Every line of the data needs to be returned exactly.

Dataset extract -
───

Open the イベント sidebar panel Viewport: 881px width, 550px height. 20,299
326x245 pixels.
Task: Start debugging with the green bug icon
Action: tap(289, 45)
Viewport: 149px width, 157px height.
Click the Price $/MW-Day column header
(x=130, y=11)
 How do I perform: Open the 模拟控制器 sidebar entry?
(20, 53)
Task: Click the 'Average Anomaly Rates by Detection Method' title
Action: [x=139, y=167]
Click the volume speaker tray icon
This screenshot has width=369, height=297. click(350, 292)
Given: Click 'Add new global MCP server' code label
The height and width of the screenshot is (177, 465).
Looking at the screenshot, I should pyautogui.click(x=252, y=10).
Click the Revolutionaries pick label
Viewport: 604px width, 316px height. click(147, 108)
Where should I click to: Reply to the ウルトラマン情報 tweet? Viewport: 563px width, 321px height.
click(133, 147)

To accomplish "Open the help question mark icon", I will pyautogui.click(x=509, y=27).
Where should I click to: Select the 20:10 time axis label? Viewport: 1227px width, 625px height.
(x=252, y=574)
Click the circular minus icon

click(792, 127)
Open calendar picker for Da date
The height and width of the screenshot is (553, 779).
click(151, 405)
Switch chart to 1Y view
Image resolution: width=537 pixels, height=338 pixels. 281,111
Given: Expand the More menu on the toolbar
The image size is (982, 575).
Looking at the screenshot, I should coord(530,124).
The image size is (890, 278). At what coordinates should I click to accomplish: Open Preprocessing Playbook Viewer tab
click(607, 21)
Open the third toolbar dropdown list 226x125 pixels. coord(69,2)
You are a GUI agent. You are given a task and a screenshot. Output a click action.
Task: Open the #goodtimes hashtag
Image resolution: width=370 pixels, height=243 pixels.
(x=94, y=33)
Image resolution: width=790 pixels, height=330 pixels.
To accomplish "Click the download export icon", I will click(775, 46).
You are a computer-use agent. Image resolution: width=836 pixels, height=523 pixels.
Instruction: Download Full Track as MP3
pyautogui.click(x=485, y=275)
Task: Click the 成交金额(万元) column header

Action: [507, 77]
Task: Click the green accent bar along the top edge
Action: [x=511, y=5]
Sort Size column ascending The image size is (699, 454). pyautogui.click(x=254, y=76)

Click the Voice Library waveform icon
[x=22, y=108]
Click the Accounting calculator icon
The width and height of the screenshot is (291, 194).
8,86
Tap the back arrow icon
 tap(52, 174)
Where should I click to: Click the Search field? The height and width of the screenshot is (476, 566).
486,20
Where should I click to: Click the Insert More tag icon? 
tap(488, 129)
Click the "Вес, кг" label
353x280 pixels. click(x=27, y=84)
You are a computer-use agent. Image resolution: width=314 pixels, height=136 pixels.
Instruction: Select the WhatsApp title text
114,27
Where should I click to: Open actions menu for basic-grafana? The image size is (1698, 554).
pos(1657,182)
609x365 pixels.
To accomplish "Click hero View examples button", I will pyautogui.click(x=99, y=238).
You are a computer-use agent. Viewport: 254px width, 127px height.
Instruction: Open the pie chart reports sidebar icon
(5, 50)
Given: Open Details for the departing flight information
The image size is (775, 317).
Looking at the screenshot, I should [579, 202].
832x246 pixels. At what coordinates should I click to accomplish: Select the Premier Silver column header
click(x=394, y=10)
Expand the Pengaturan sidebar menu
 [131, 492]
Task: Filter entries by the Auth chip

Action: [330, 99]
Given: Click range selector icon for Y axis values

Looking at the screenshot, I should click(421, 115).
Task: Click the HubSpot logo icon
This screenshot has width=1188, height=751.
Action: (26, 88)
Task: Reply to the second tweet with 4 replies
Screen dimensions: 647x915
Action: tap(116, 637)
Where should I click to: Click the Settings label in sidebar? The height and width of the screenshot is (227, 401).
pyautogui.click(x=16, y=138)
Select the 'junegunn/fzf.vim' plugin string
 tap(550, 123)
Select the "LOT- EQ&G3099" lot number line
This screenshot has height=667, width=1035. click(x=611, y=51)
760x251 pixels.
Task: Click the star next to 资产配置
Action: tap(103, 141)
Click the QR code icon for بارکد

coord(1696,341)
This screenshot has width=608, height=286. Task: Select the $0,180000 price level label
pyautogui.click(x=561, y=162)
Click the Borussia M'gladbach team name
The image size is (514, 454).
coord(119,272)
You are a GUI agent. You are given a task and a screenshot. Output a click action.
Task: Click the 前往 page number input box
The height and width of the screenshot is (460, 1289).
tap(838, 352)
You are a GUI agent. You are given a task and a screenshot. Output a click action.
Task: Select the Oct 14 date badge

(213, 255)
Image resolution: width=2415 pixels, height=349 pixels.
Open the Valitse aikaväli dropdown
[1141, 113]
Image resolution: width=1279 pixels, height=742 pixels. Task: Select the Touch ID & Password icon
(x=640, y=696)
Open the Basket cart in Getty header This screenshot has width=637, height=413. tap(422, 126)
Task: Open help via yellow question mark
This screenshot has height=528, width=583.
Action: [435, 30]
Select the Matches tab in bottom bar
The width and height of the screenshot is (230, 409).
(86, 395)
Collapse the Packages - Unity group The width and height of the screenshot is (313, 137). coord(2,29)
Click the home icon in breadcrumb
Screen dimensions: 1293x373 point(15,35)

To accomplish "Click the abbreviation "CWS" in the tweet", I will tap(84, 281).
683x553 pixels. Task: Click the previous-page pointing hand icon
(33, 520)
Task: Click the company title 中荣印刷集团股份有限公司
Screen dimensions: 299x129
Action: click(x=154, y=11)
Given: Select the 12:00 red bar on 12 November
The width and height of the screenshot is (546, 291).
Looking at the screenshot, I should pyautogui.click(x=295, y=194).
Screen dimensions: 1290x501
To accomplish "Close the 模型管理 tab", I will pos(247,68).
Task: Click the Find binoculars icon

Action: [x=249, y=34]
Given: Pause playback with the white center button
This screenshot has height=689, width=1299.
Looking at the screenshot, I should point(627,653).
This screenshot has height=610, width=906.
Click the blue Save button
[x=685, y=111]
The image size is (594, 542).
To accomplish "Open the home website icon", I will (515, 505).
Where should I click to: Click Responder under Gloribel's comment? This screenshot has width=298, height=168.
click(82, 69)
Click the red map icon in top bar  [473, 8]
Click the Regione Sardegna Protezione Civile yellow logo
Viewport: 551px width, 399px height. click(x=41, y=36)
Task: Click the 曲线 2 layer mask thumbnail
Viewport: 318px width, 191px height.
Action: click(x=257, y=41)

───

Solution for this exercise -
Open the イベント sidebar panel Viewport: 881px width, 550px height. 20,299
326x245 pixels.
Task: Start debugging with the green bug icon
Action: tap(289, 45)
Viewport: 149px width, 157px height.
Click the Price $/MW-Day column header
(x=130, y=11)
 How do I perform: Open the 模拟控制器 sidebar entry?
(20, 53)
Task: Click the 'Average Anomaly Rates by Detection Method' title
Action: [x=139, y=167]
Click the volume speaker tray icon
This screenshot has width=369, height=297. click(350, 292)
Given: Click 'Add new global MCP server' code label
The height and width of the screenshot is (177, 465).
Looking at the screenshot, I should pyautogui.click(x=252, y=10).
Click the Revolutionaries pick label
Viewport: 604px width, 316px height. click(147, 108)
Where should I click to: Reply to the ウルトラマン情報 tweet? Viewport: 563px width, 321px height.
click(133, 147)

To accomplish "Open the help question mark icon", I will pyautogui.click(x=509, y=27).
Where should I click to: Select the 20:10 time axis label? Viewport: 1227px width, 625px height.
(x=252, y=574)
Click the circular minus icon

click(792, 127)
Open calendar picker for Da date
The height and width of the screenshot is (553, 779).
click(151, 405)
Switch chart to 1Y view
Image resolution: width=537 pixels, height=338 pixels. 281,111
Given: Expand the More menu on the toolbar
The image size is (982, 575).
Looking at the screenshot, I should coord(530,124).
The image size is (890, 278). At what coordinates should I click to accomplish: Open Preprocessing Playbook Viewer tab
click(607, 21)
Open the third toolbar dropdown list 226x125 pixels. coord(69,2)
You are a GUI agent. You are given a task and a screenshot. Output a click action.
Task: Open the #goodtimes hashtag
Image resolution: width=370 pixels, height=243 pixels.
(x=94, y=33)
Image resolution: width=790 pixels, height=330 pixels.
To accomplish "Click the download export icon", I will click(775, 46).
You are a computer-use agent. Image resolution: width=836 pixels, height=523 pixels.
Instruction: Download Full Track as MP3
pyautogui.click(x=485, y=275)
Task: Click the 成交金额(万元) column header

Action: [507, 77]
Task: Click the green accent bar along the top edge
Action: [x=511, y=5]
Sort Size column ascending The image size is (699, 454). pyautogui.click(x=254, y=76)

Click the Voice Library waveform icon
[x=22, y=108]
Click the Accounting calculator icon
The width and height of the screenshot is (291, 194).
8,86
Tap the back arrow icon
 tap(52, 174)
Where should I click to: Click the Search field? The height and width of the screenshot is (476, 566).
486,20
Where should I click to: Click the Insert More tag icon? 
tap(488, 129)
Click the "Вес, кг" label
353x280 pixels. click(x=27, y=84)
You are a computer-use agent. Image resolution: width=314 pixels, height=136 pixels.
Instruction: Select the WhatsApp title text
114,27
Where should I click to: Open actions menu for basic-grafana? The image size is (1698, 554).
pos(1657,182)
609x365 pixels.
To accomplish "Click hero View examples button", I will pyautogui.click(x=99, y=238).
You are a computer-use agent. Viewport: 254px width, 127px height.
Instruction: Open the pie chart reports sidebar icon
(5, 50)
Given: Open Details for the departing flight information
The image size is (775, 317).
Looking at the screenshot, I should [579, 202].
832x246 pixels. At what coordinates should I click to accomplish: Select the Premier Silver column header
click(x=394, y=10)
Expand the Pengaturan sidebar menu
 [131, 492]
Task: Filter entries by the Auth chip

Action: [330, 99]
Given: Click range selector icon for Y axis values

Looking at the screenshot, I should click(421, 115).
Task: Click the HubSpot logo icon
This screenshot has width=1188, height=751.
Action: (26, 88)
Task: Reply to the second tweet with 4 replies
Screen dimensions: 647x915
Action: tap(116, 637)
Where should I click to: Click the Settings label in sidebar? The height and width of the screenshot is (227, 401).
pyautogui.click(x=16, y=138)
Select the 'junegunn/fzf.vim' plugin string
 tap(550, 123)
Select the "LOT- EQ&G3099" lot number line
This screenshot has height=667, width=1035. click(x=611, y=51)
760x251 pixels.
Task: Click the star next to 资产配置
Action: tap(103, 141)
Click the QR code icon for بارکد

coord(1696,341)
This screenshot has width=608, height=286. Task: Select the $0,180000 price level label
pyautogui.click(x=561, y=162)
Click the Borussia M'gladbach team name
The image size is (514, 454).
coord(119,272)
You are a GUI agent. You are given a task and a screenshot. Output a click action.
Task: Click the 前往 page number input box
The height and width of the screenshot is (460, 1289).
tap(838, 352)
You are a GUI agent. You are given a task and a screenshot. Output a click action.
Task: Select the Oct 14 date badge

(213, 255)
Image resolution: width=2415 pixels, height=349 pixels.
Open the Valitse aikaväli dropdown
[1141, 113]
Image resolution: width=1279 pixels, height=742 pixels. Task: Select the Touch ID & Password icon
(x=640, y=696)
Open the Basket cart in Getty header This screenshot has width=637, height=413. tap(422, 126)
Task: Open help via yellow question mark
This screenshot has height=528, width=583.
Action: [435, 30]
Select the Matches tab in bottom bar
The width and height of the screenshot is (230, 409).
(86, 395)
Collapse the Packages - Unity group The width and height of the screenshot is (313, 137). coord(2,29)
Click the home icon in breadcrumb
Screen dimensions: 1293x373 point(15,35)

To accomplish "Click the abbreviation "CWS" in the tweet", I will tap(84, 281).
683x553 pixels. Task: Click the previous-page pointing hand icon
(33, 520)
Task: Click the company title 中荣印刷集团股份有限公司
Screen dimensions: 299x129
Action: click(x=154, y=11)
Given: Select the 12:00 red bar on 12 November
The width and height of the screenshot is (546, 291).
Looking at the screenshot, I should pyautogui.click(x=295, y=194).
Screen dimensions: 1290x501
To accomplish "Close the 模型管理 tab", I will pos(247,68).
Task: Click the Find binoculars icon

Action: [x=249, y=34]
Given: Pause playback with the white center button
This screenshot has height=689, width=1299.
Looking at the screenshot, I should point(627,653).
This screenshot has height=610, width=906.
Click the blue Save button
[x=685, y=111]
The image size is (594, 542).
To accomplish "Open the home website icon", I will (515, 505).
Where should I click to: Click Responder under Gloribel's comment? This screenshot has width=298, height=168.
click(82, 69)
Click the red map icon in top bar  [473, 8]
Click the Regione Sardegna Protezione Civile yellow logo
Viewport: 551px width, 399px height. click(x=41, y=36)
Task: Click the 曲线 2 layer mask thumbnail
Viewport: 318px width, 191px height.
Action: click(x=257, y=41)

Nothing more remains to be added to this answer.